— Я пыталась снова собрать камень, но он мне противится.

— Ты ведь позвала меня, чтобы я помогла. Тогда прими мою помощь. За последние несколько недель я испробовала несколько заклинаний и уверена, что у нас может получиться. — Алатайя откинулась на спинку кресла.

Эльфийская княгиня излучала вызывающую уверенность. Она была красивой женщиной. Каждый ее жест был тщательно отрепетирован. Она знала о том, какое впечатление производит, что излучает. Кроме того, она одевалась в ледяной панцирь, делавший невозможными все попытки подобраться ближе и хотя бы угадать ее истинные чувства, и в мгновение ока могла совершенно измениться. Располагающая улыбка, многообещающий взгляд, ленивое потягивание… С ней можно было осуществить самые темные желания… Сны, от которых можно проснуться ночью в поту, о пропастях в которых не сорвется ни одно слово… С Алатайей это можно было реализовать.

Эмерелль никогда не чувствовала влечения к женщинам, но даже она не осталась совершенно равнодушной к чувственной ауре княгини Ланголлиона.

— Значит, ты знаешь, как можно собрать камень.

Пламя свечей отразилось на темных, гранатовых губах княгини.

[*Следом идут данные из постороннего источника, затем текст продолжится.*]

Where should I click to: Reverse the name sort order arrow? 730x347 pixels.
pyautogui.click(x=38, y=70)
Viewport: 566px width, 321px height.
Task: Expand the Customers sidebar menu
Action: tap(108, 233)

— Тебе не понравится то, что ты услышишь, Эмерелль. И все дело в том, что наш народ на протяжении многих веков томится пленником собственных границ морали. Мы замерли в неподвижности, не в силах приспособиться к новым временам. И мы погибнем, потому что тебе недостает мужества оставить позади лживые моральные ограничения. Лишь магия крови обладает силой, способной собрать камень альвов. Я требую от тебя тринадцать детей благородных кровей. Это должны быть эльфийские дети, рожденные в наших самых древних семьях. В них жизненный свет горит сильнее всего. Если эту силу правильно направить, камню можно будет вернуть его первоначальную форму.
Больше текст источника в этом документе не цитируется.